20 years on from a computer beating a chess champion, artificial intelligence now looks to have finally mastered the board game Go.
In a major breakthrough, a computing system developed by Google researchers in the UK has beaten a top human player at the game of Go, the ancient Chinese board game that has long confounded AI programmers.
Machines have topped the best humans at most games held up as measures of human intellect, including chess, Scrabble, Othello, with IBM’s Watson recently beating humans in the TV quiz show Jeopardy!.
However, Go, a game 2500 years old and much more complex than chess and human grandmasters have maintained an edge over even the most agile computing systems.

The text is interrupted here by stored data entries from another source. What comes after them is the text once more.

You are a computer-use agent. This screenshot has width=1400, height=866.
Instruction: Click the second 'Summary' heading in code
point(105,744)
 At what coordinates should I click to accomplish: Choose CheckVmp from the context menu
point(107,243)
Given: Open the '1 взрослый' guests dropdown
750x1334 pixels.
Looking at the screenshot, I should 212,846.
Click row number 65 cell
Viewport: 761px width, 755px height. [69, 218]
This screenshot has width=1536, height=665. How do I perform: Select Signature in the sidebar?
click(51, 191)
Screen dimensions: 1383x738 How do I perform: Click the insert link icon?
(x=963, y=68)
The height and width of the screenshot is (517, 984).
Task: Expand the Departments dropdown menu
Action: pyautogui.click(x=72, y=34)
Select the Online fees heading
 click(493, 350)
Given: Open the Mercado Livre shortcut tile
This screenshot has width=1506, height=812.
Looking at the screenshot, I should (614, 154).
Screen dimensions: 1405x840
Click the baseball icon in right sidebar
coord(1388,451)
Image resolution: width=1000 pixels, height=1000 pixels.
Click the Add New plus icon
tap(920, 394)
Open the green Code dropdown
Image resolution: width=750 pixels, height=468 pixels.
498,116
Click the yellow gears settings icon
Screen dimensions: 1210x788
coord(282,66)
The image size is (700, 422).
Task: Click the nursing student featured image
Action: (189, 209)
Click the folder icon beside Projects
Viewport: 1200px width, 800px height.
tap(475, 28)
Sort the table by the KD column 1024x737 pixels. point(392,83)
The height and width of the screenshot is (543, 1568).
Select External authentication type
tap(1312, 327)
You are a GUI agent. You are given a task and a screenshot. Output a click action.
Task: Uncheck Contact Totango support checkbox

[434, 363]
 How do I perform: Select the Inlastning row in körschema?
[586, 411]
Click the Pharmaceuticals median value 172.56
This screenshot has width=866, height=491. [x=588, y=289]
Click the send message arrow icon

Many AI experts thought it would be at least another decade before AI could master the game.
Using black-and-white stones on a grid, players gain the upper hand by surrounding their opponents pieces with their own.
The rules are simpler than those of chess, but a player typically has a choice of 200 moves compared with about 20 in chess.
However, the breakthrough finally happeend this week when Google’s DeepMind division said its software had beaten its human rival five games to nil.
It happened faster than I thought,” says Rémi Coulom, the French researcher behind what was previously the world’s top artificially intelligent Go player.
DeepMind’s chief executive, Demis Hassabis, said its AlphaGo software followed a three-stage process, which began with making it analyse 30 million moves from games played by humans.
The achievement was announced to coincide with the publication of a paper, in the scientific journal Nature, detailing the techniques used.